Lewontin opposed the worldview promoted by Richard Dawkins for many years. It made DNA or genes the most important players in the world. Stephen Jay Gould, his friend and colleague, launched an influential attack against the notion that all that has evolved must have been created by natural selection. He co-authored Not in Our Genes (1984) with Steven Rose, a British biologist, and Leo Kamin, a book that attacked sociobiology. His essays in The New York Review of Books discredit the idea of evolutionary psychology.
Lewontin's ferocious polemic style was countered by his remarkable kindness and honesty in professional life. He refused to accept any credit for the work of his students and they repaid him in love and admiration, even when he disagreed.
Richard Lewontin was born in New York.
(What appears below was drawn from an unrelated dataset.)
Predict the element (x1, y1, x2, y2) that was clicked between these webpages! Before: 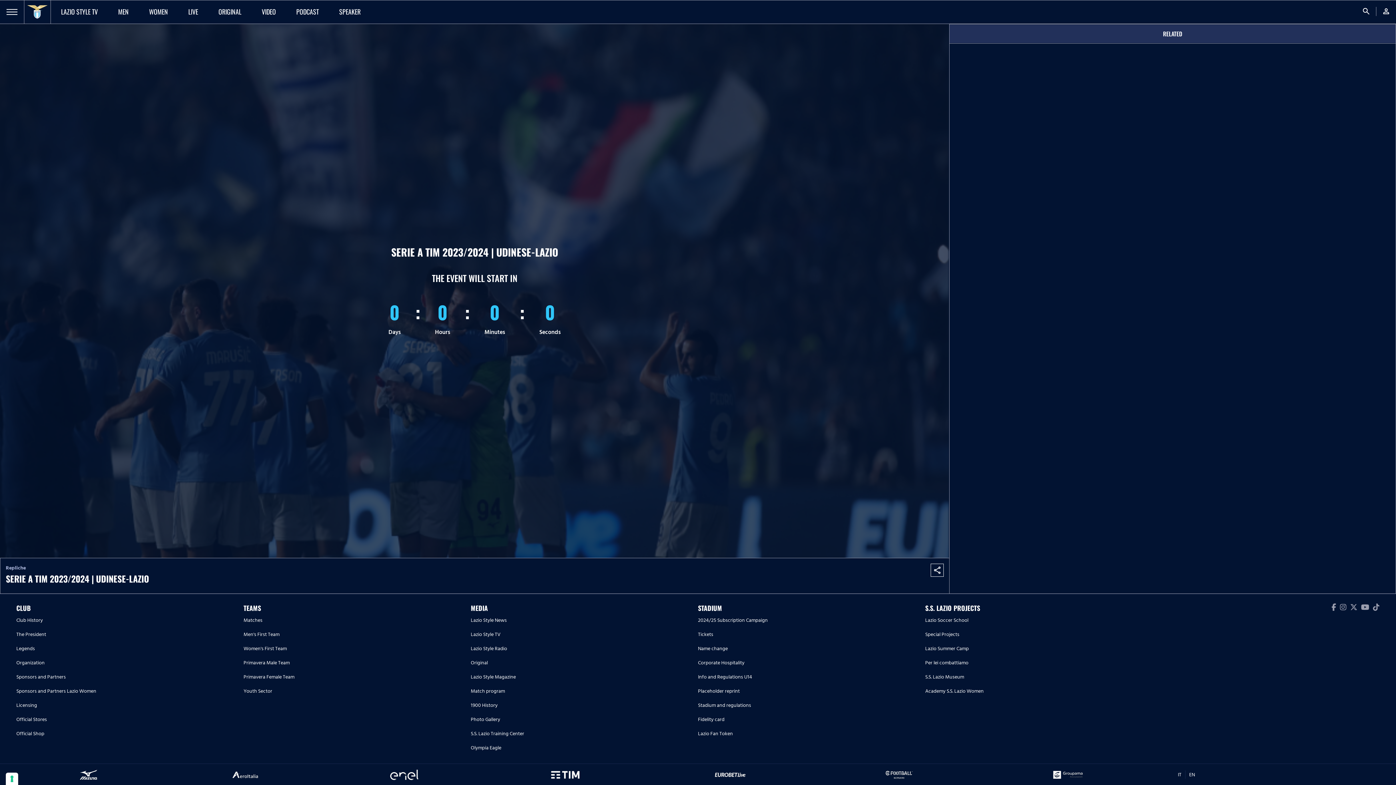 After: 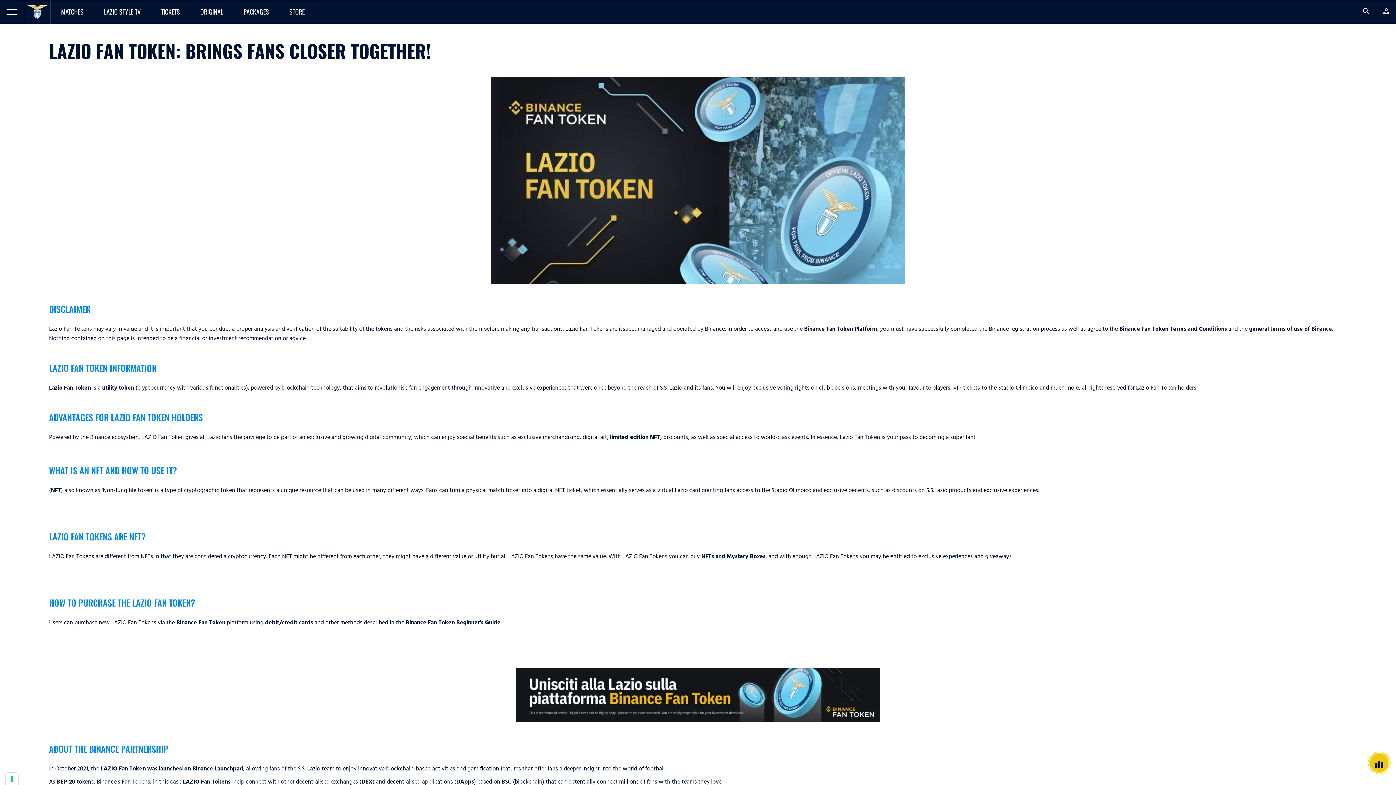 Action: bbox: (698, 726, 925, 741) label: Lazio Fan Token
He was the son Lilian and Max Lewontin. Max Lewontin was a cloth broker. He met Mary Jane Christianson at Forest Hills High School. Their long and loving marriage ended three days earlier with Mary Jane's death.
Harvard University gave him a biology degree in 1951, followed by a masters program in mathematics statistics at Columbia University. He then received his PhD (1954). He was a professor at North Carolina State University, and the University of Rochester in New York before he moved to Chicago. He returned to Harvard in 1998 as a professor of biology and zoology.
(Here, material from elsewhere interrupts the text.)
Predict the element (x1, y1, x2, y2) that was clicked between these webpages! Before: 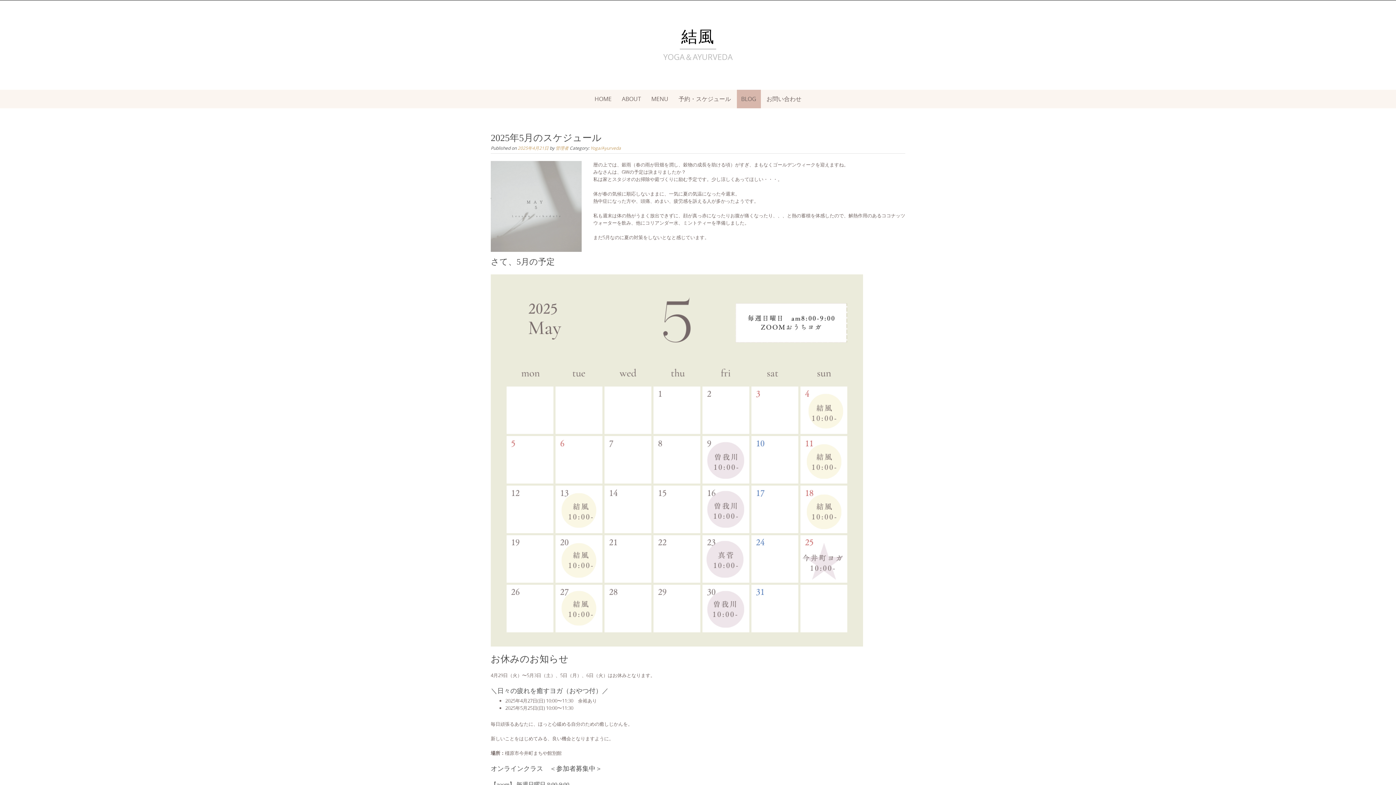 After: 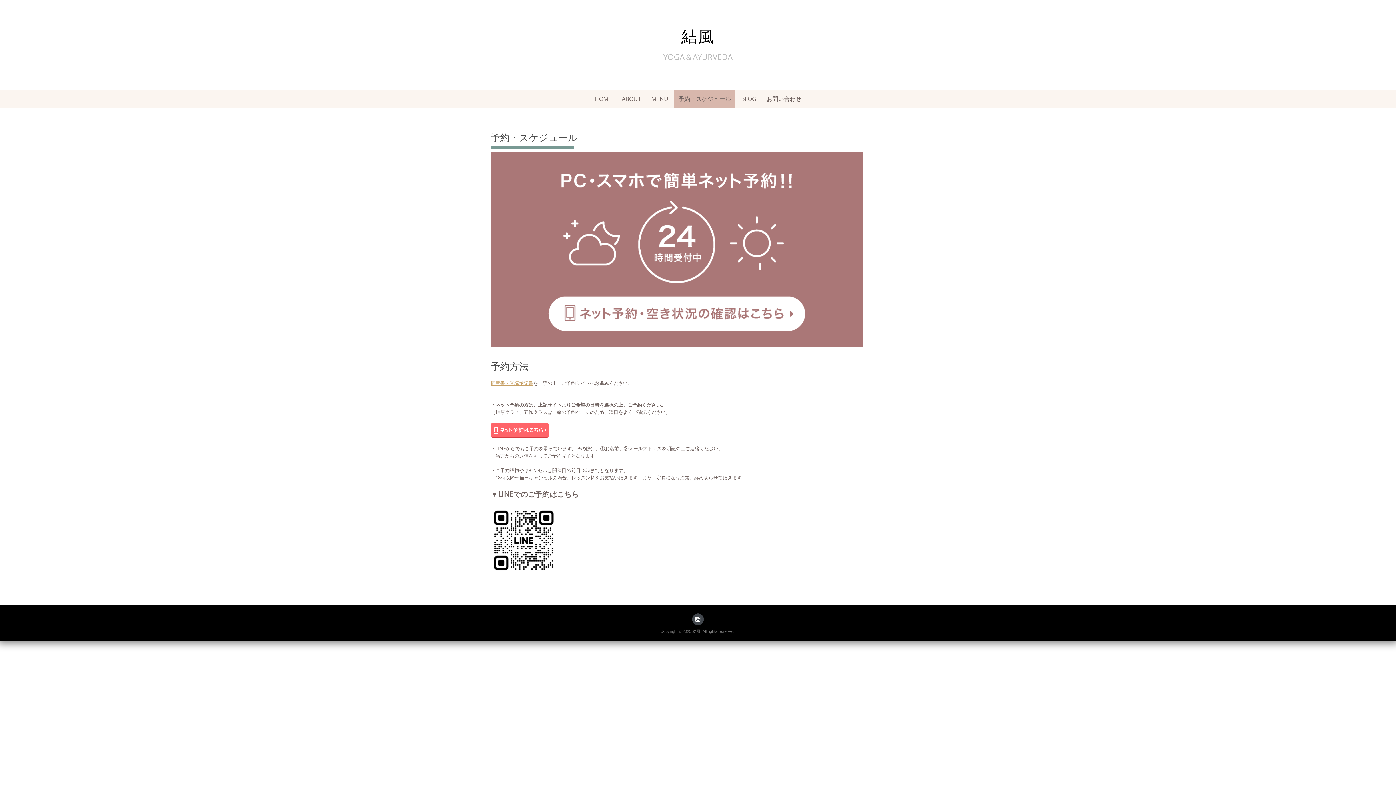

His sons Timothy, David and Stephen, as well as seven grandchildren and one great-grandchild, are his survivors.
Steven Rose writes: Hilary Rose, and I met Dick Lewontin during the campaign against Vietnam. We had met Dick Levins in Hanoi, Lewontin's long-time friend and collaborator, in 1969. It was only natural that Lewontin would make contact when he returned to England on sabbatical. Lewontin and Levins were both members of Science for Vietnam. This group was made up of academics and students. Science for the People became Science for the People. We had also been part of the founding team of the British Society for Social Responsibility in Science. Penguin suggested to Lewontin that Lewontin write a critique on sociobiology, genetic reductionism. I was approached by Leo Kamin, the psychologist.
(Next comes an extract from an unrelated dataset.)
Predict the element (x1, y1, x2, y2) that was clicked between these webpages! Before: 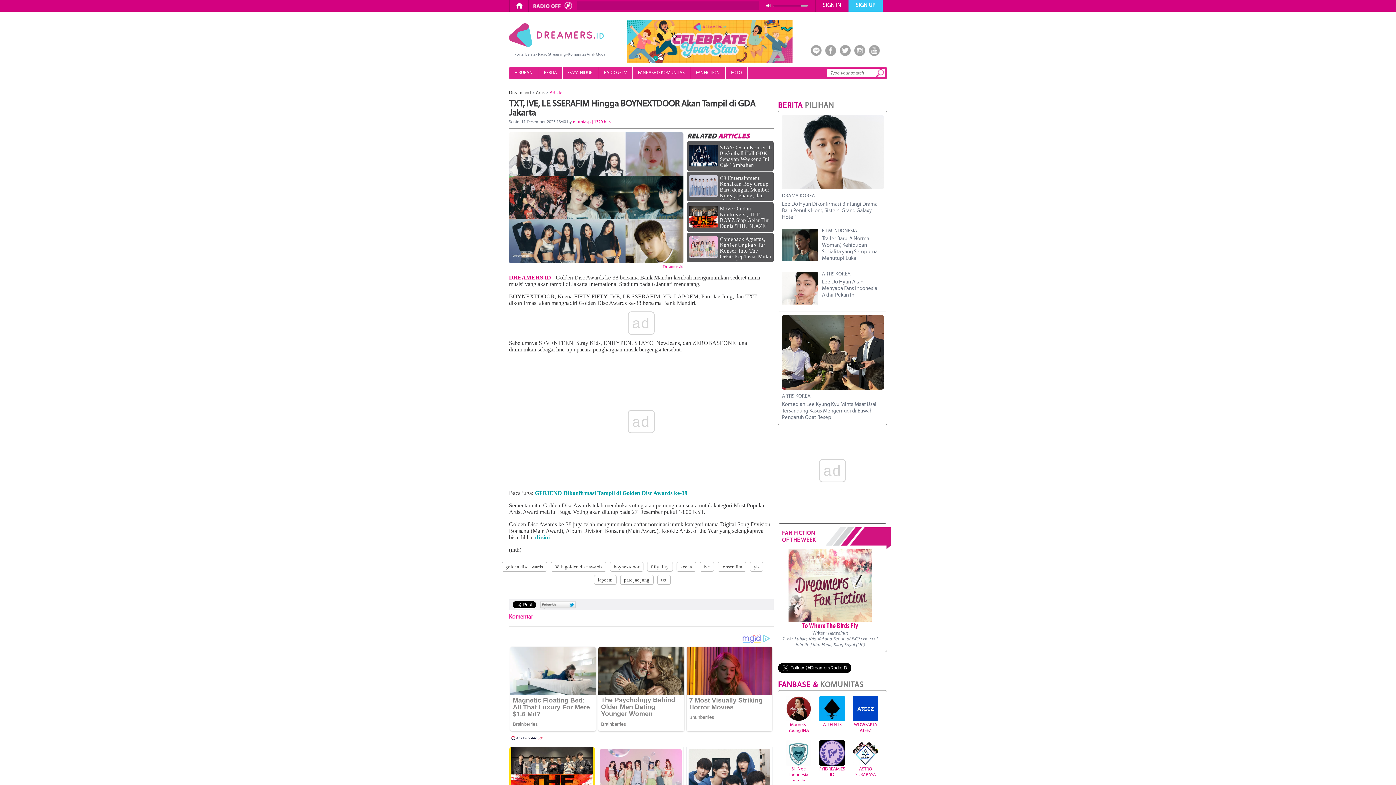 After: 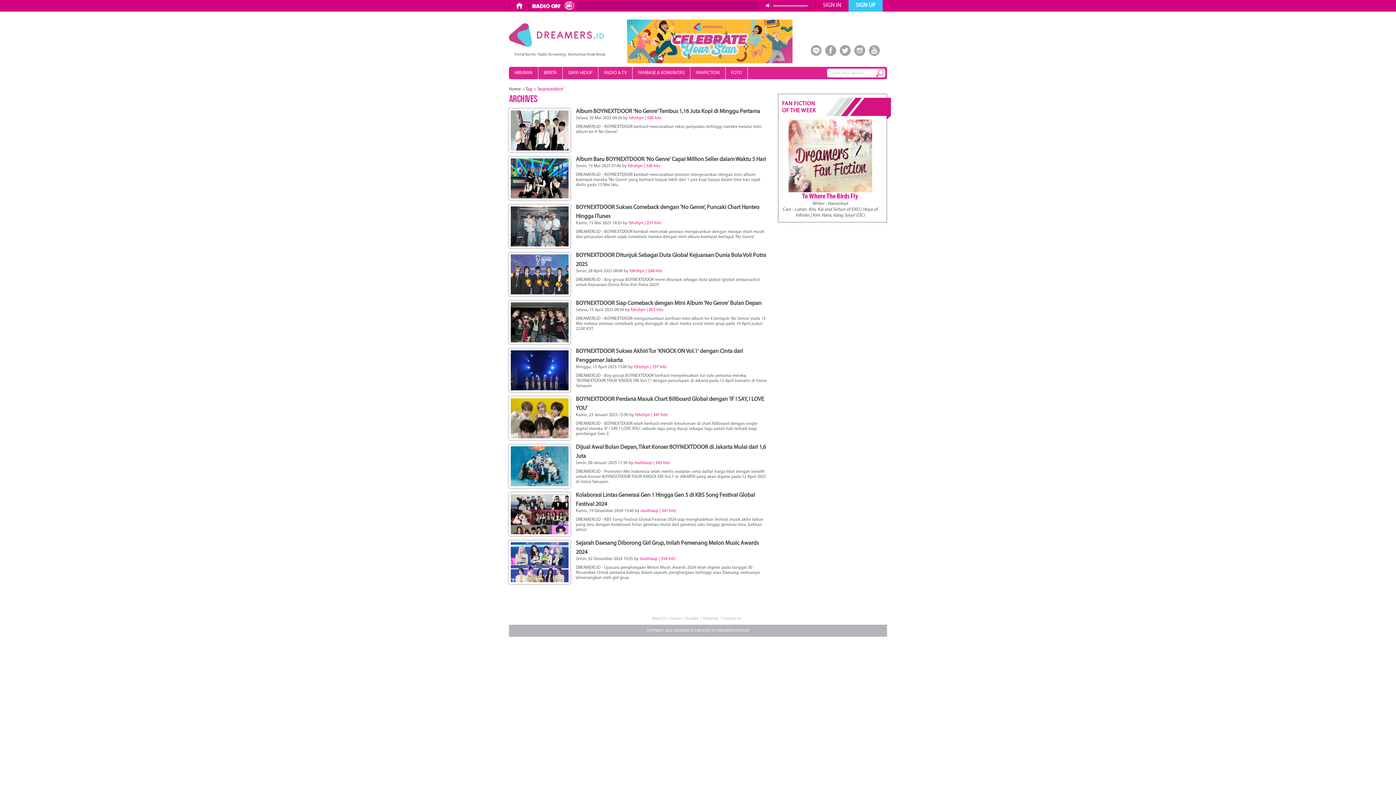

Not in Our Genes was the result. It was written in sessions in Dick's Cambridge lab and Mary Jane's cabin in upstate Vermont. His lab was a place for scientific and political activism. It was located two floors above Gould's basement lab with the sociobiologist EO. Wilsons lab between them. Wilson avoided the elevator when Lewontin and Gould were in it, hence the title of Dicks New York Review of Books essay: The Corpse in the Elvator.